--- DATA SUPPLIED ---

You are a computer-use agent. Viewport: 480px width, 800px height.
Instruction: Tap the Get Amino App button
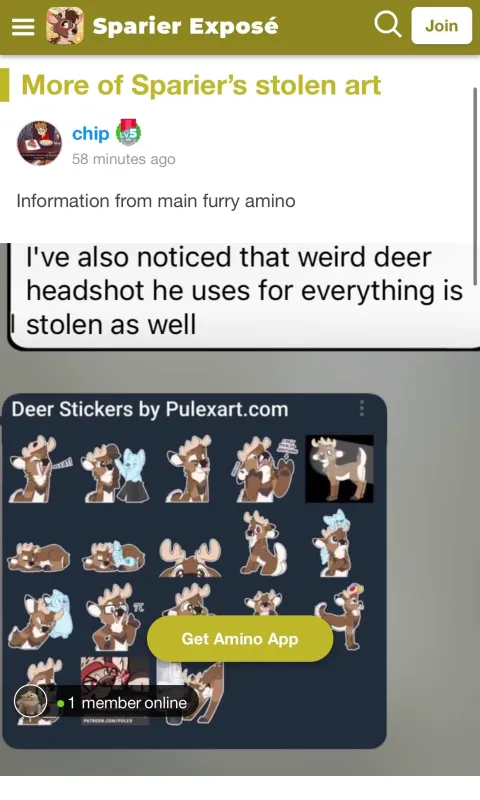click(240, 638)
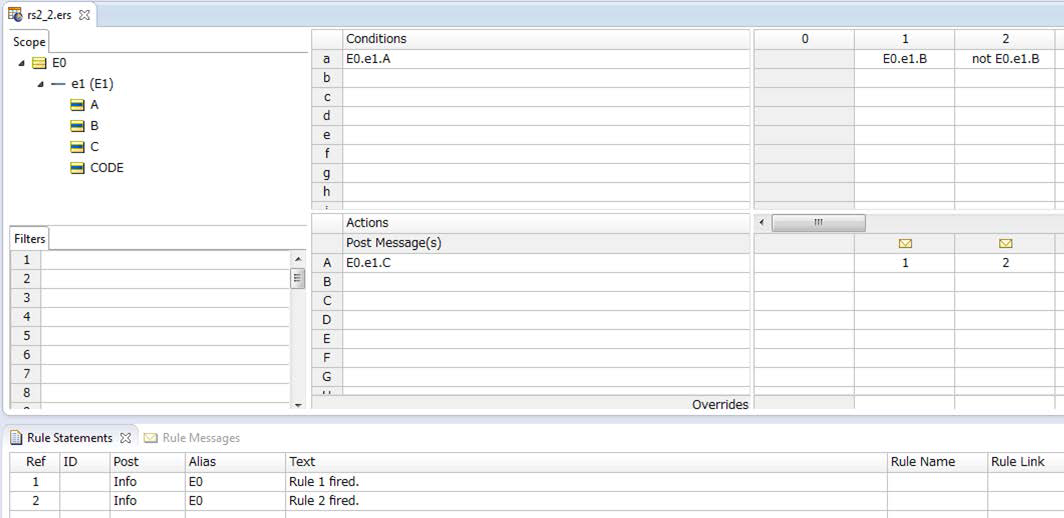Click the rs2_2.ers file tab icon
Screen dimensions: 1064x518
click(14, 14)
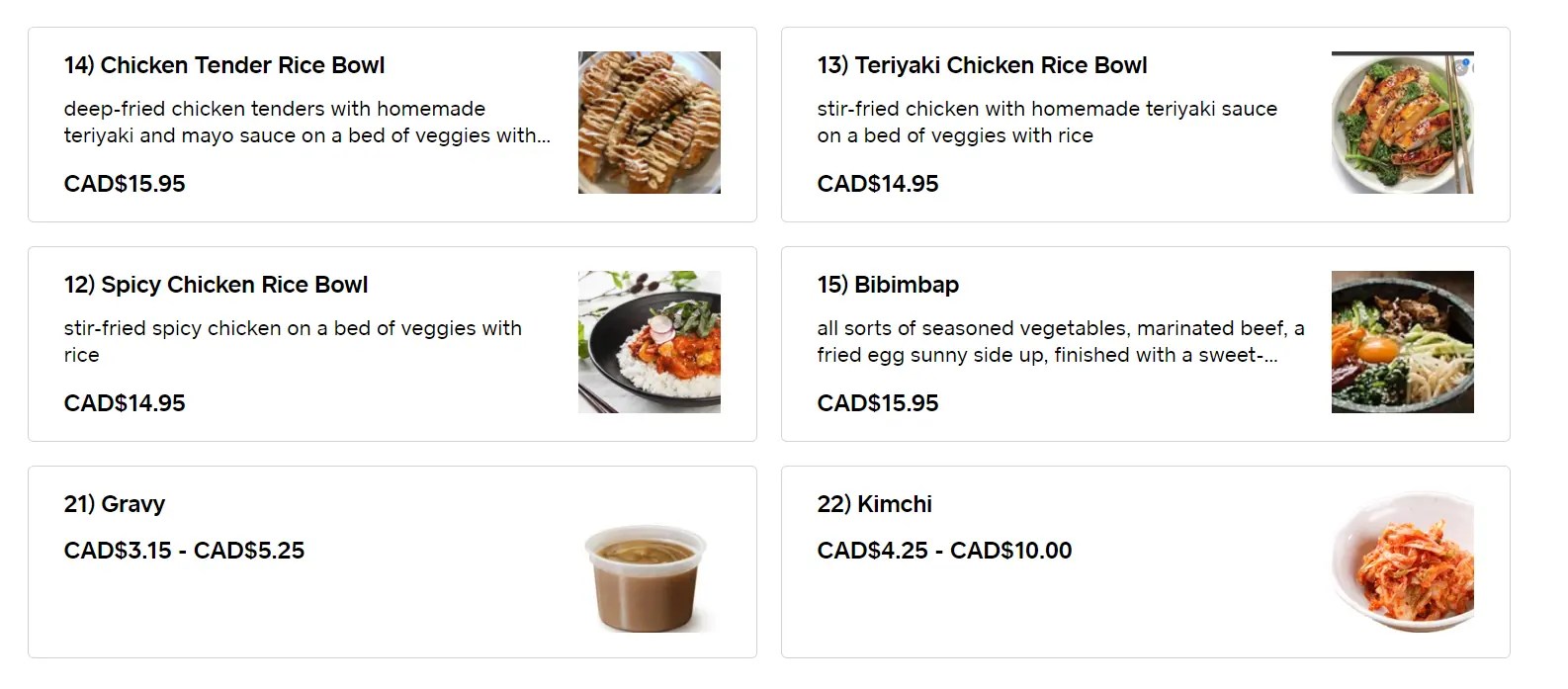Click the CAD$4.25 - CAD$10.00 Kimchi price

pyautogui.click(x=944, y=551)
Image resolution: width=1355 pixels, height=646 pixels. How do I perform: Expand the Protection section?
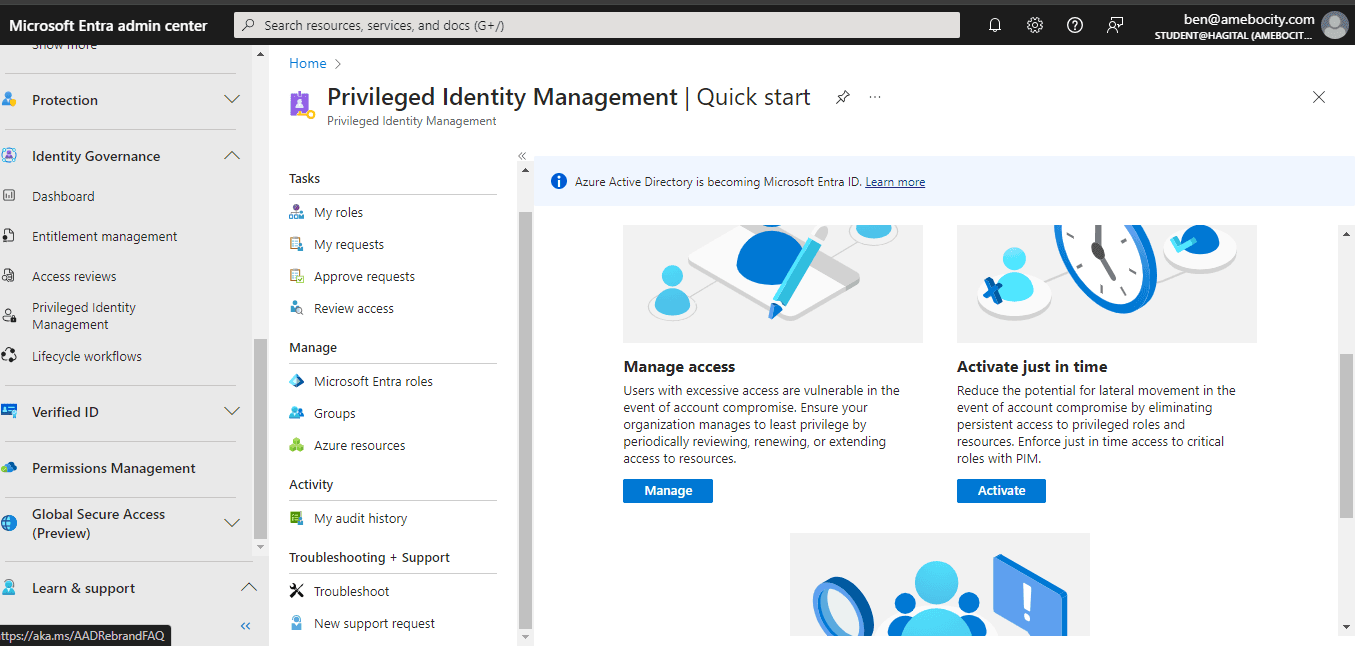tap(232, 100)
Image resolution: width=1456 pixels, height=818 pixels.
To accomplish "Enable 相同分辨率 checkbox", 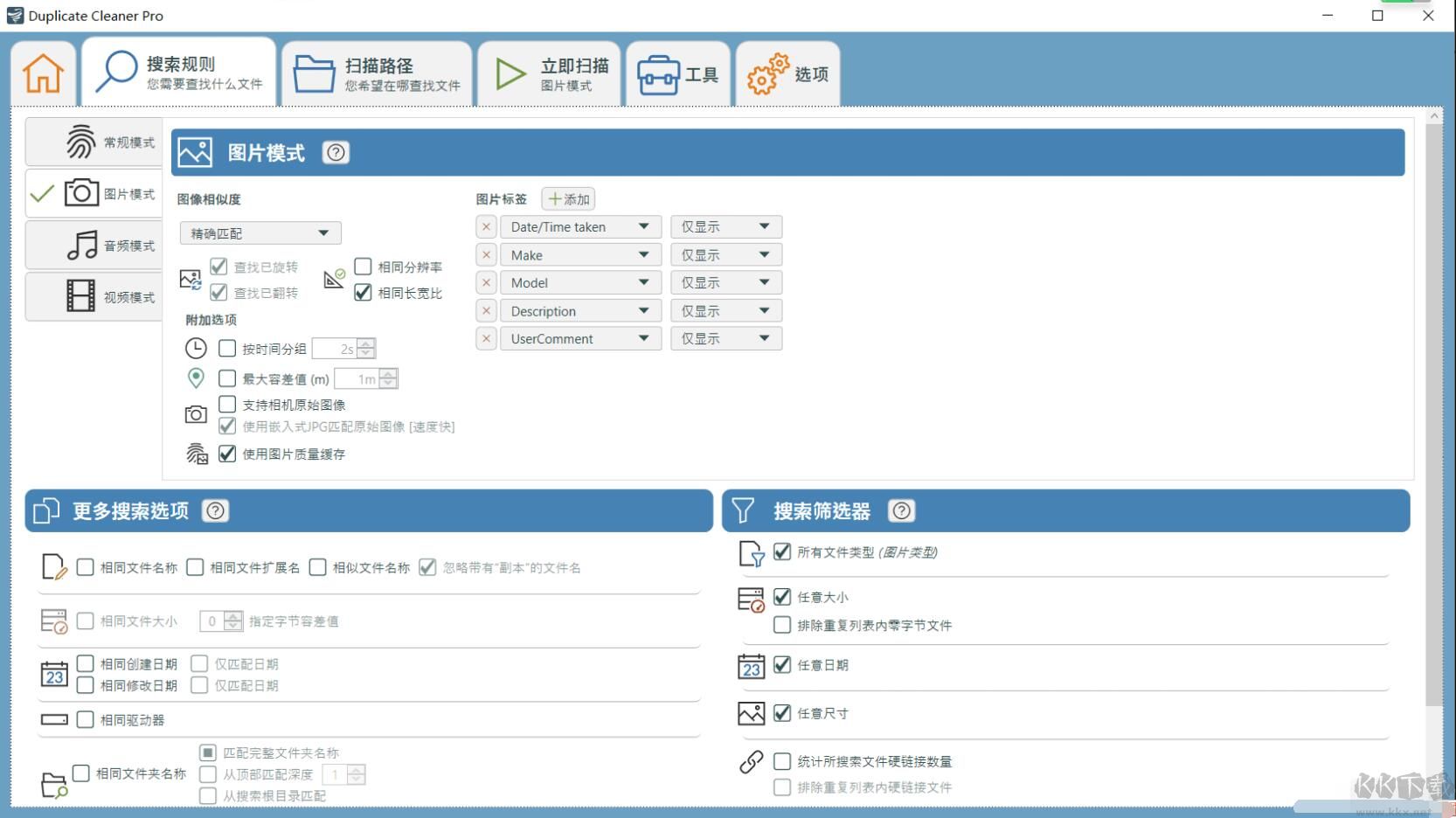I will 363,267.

---

Find each line in the rows above that contains the word "pixels", and copy those lines out in full.

Image resolution: width=1355 pixels, height=646 pixels. How do I perform: Expand the Protection section?
Image resolution: width=1456 pixels, height=818 pixels.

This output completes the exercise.